- **Problema 1**
Aggiorna un brano del testo sulle fumarole sostituendo "Sasso Pisano" con "Larderello". Parti dalle parole "Le fumarole di" e fermati dopo "acqua e vapori.".
- **Problema 2**
Nel testo sulle fumarole, quali sono gli elementi del paesaggio che, secondo la frase iniziale, ci lasciano a bocca aperta?

Le fumarole di Sasso Pisano

Fumarole, soffioni e putizze nel parco geominerario di Sasso Pisano

La terra su cui camminiamo ci appare sempre così immobile e silenziosa che non possiamo fare a meno di restare a bocca aperta se capita di incontrare una collina che sbuffa, una roccia che fischia, o un bosco che fuma e sputa acqua e vapori.
Convinti che solo il Sole possa scaldare la terra rimaniamo disorientati avvertendo un calore intenso provenire dalle rocce sotto le nostre scarpe.
Nella Toscana meridionale la crosta terrestre è sottile e fratturata; il magma, cioè la roccia fusa su cui tutta ls crosta terrestre galleggia, è abbastanza vicino alla superficie da riscaldare a centinaia di gradi le falde acquifere presenti nel sottosuolo, trasformando l’acqua in vapore e arricchendola di minerali.
Il vapore risale verso la superficie e a volte fuoriesce tramite fratture nella roccia generando pennacchi di fumo bianco che soffia sibilando da piccole fessure nel suolo: sono le fumarole, ma quando la loro pressione è enorme e il soffio imponente sono detti soffioni.

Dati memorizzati
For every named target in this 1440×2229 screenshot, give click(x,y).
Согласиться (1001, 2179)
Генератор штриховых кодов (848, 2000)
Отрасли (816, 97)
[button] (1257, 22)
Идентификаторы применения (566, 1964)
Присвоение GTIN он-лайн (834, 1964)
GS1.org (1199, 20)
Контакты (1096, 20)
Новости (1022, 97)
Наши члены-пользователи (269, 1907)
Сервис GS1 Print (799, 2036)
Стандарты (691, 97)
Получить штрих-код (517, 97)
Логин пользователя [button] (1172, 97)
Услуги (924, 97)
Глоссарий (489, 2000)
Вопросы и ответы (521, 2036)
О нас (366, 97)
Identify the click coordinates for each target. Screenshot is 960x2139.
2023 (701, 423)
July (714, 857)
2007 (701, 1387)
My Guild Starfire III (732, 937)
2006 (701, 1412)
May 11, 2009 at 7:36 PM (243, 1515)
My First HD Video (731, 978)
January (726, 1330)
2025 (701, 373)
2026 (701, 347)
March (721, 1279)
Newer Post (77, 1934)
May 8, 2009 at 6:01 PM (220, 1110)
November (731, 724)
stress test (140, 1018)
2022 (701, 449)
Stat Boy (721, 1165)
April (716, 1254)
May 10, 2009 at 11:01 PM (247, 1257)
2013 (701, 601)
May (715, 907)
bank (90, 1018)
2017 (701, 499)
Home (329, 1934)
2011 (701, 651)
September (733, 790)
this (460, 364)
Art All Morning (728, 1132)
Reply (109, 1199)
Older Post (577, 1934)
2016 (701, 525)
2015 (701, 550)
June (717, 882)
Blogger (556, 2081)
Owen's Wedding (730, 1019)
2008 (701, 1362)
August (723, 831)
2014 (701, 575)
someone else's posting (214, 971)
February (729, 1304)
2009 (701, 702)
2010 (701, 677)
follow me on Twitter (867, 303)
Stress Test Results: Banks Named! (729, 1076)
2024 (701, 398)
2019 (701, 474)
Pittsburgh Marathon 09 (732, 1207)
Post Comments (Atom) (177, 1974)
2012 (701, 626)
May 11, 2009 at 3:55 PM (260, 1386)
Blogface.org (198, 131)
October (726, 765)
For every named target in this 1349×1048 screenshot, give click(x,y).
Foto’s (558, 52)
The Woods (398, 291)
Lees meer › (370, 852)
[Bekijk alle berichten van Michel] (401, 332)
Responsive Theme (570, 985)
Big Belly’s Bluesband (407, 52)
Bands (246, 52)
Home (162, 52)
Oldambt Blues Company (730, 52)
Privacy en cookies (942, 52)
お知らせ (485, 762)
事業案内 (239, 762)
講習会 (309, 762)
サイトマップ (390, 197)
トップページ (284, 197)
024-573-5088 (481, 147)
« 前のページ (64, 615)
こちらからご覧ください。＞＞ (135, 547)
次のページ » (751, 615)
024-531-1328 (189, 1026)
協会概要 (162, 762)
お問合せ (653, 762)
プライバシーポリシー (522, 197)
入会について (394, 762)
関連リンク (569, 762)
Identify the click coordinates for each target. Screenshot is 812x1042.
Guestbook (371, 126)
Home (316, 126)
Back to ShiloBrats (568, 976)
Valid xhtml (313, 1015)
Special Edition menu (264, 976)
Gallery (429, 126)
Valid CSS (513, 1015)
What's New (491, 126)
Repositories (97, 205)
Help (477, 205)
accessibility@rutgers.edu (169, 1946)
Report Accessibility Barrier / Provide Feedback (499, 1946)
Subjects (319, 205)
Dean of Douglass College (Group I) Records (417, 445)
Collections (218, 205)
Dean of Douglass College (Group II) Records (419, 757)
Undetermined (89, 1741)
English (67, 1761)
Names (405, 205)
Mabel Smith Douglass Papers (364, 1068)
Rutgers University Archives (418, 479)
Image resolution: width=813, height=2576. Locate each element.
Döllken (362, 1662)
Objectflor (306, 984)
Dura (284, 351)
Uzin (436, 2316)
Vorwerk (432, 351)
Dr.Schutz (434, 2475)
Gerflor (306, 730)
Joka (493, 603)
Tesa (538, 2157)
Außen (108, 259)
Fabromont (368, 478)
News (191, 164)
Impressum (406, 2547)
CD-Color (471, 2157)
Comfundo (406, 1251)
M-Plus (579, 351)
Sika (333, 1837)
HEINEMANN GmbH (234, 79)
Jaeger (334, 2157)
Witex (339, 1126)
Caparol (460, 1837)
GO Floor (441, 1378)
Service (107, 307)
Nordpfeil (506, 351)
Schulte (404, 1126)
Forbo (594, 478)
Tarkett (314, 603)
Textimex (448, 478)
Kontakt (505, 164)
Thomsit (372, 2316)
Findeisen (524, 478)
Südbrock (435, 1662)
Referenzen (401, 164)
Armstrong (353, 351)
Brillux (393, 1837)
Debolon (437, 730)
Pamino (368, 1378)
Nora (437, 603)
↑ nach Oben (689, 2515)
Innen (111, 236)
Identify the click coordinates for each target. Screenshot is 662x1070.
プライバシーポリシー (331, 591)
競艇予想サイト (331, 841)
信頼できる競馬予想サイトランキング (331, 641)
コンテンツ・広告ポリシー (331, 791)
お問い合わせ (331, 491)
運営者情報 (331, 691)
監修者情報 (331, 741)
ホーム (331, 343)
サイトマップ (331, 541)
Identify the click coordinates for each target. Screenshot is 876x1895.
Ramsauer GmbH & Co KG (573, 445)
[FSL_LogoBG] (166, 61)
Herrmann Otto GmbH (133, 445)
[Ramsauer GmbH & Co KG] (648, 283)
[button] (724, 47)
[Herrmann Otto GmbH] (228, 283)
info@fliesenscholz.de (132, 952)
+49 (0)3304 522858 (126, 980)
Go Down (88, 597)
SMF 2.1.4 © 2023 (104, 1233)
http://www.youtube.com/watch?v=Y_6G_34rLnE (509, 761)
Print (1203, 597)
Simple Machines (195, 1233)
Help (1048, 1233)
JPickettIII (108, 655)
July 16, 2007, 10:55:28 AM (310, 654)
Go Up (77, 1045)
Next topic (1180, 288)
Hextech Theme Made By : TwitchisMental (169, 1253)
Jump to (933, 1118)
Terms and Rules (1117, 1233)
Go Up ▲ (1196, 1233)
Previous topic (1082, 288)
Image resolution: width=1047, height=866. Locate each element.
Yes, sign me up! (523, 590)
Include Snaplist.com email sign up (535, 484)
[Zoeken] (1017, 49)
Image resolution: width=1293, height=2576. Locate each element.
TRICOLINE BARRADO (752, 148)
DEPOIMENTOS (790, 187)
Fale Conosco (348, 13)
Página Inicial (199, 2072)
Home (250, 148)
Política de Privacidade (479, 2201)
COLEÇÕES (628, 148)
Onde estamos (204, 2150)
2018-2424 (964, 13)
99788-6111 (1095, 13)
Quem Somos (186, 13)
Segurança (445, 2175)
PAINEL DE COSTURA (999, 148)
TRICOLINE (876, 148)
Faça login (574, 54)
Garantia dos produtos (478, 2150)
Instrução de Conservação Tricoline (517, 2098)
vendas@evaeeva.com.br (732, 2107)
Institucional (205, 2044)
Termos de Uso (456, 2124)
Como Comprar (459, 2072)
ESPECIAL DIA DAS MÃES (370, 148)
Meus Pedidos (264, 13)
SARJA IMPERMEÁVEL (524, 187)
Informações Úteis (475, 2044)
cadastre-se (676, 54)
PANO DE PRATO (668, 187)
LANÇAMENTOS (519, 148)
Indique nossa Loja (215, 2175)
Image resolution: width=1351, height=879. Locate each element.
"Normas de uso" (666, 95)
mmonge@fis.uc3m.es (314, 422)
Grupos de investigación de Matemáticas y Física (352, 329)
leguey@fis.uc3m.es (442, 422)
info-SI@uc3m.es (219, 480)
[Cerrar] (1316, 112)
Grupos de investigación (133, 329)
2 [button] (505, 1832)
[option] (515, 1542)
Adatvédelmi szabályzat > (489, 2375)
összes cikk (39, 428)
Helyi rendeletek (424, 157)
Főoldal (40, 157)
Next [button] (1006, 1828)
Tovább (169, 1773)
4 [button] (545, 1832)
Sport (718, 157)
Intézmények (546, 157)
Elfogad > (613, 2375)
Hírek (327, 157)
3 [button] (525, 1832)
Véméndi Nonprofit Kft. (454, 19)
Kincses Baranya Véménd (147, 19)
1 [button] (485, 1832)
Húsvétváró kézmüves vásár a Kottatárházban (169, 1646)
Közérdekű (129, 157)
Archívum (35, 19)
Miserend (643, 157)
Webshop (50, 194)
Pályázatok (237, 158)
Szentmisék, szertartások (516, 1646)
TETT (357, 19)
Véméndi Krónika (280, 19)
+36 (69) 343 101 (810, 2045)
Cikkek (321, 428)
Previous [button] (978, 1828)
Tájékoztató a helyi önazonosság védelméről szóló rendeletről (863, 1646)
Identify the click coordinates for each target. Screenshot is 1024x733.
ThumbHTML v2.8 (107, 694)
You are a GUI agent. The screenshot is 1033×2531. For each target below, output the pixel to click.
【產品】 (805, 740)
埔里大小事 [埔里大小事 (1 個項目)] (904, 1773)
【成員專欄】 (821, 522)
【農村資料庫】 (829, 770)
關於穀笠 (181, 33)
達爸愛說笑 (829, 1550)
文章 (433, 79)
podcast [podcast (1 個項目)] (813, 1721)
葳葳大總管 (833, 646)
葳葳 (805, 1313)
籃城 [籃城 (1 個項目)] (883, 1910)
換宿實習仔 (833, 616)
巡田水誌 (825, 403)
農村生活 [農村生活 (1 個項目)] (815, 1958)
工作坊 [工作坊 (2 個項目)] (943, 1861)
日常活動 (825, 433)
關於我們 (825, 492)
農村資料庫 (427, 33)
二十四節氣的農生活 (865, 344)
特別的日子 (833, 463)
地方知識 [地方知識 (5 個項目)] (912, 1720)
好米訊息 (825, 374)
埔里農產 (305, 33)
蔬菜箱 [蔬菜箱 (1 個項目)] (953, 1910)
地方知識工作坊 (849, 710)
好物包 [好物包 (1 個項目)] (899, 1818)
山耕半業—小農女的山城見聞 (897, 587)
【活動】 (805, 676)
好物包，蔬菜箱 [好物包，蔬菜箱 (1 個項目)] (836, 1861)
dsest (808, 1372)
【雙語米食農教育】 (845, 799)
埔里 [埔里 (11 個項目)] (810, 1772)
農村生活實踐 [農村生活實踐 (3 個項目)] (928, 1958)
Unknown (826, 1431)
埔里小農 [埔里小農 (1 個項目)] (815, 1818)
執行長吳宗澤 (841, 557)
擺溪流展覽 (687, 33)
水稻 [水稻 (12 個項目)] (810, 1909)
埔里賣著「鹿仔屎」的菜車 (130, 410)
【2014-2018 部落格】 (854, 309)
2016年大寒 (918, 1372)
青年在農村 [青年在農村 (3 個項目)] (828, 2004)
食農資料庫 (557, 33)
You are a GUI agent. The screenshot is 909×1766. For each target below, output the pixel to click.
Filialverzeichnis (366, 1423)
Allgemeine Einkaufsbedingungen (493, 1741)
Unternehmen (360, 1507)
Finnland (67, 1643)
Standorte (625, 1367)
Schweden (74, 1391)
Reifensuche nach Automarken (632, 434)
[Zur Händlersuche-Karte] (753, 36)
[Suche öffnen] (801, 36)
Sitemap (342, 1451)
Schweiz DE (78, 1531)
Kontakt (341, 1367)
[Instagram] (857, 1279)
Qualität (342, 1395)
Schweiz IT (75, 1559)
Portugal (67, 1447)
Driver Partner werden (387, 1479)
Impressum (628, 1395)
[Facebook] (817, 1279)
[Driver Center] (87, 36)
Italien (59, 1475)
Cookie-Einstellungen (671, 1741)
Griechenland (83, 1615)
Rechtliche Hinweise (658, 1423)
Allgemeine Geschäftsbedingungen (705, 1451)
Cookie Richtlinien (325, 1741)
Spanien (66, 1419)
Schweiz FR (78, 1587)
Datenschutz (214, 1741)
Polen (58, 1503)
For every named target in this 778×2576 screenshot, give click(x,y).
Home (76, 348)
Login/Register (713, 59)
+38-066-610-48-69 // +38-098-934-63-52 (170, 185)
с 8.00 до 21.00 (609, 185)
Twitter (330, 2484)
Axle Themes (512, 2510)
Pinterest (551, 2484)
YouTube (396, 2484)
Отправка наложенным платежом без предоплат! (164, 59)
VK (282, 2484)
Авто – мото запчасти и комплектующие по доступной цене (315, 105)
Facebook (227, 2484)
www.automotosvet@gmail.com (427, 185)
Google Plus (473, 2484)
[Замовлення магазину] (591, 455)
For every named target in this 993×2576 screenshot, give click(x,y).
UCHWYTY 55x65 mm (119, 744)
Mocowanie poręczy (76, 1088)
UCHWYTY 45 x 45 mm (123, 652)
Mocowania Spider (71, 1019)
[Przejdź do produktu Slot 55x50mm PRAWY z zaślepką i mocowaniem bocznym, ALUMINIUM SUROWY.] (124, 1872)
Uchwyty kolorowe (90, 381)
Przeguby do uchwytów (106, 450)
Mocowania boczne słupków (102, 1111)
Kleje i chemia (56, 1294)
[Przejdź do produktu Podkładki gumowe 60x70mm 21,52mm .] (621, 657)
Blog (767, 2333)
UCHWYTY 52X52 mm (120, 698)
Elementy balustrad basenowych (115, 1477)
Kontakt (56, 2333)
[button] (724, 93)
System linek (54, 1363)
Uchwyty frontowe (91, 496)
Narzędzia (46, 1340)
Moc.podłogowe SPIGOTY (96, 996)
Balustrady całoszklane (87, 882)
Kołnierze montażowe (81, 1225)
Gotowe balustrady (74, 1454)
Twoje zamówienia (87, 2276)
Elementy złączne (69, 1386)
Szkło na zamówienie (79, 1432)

- **La tua risposta 1**
Le fumarole di Larderello

Fumarole, soffioni e putizze nel parco geominerario di Larderello

La terra su cui camminiamo ci appare sempre così immobile e silenziosa che non possiamo fare a meno di restare a bocca aperta se capita di incontrare una collina che sbuffa, una roccia che fischia, o un bosco che fuma e sputa acqua e vapori.

- **La tua risposta 2**
una collina che sbuffa; una roccia che fischia; un bosco che fuma e sputa acqua e vapori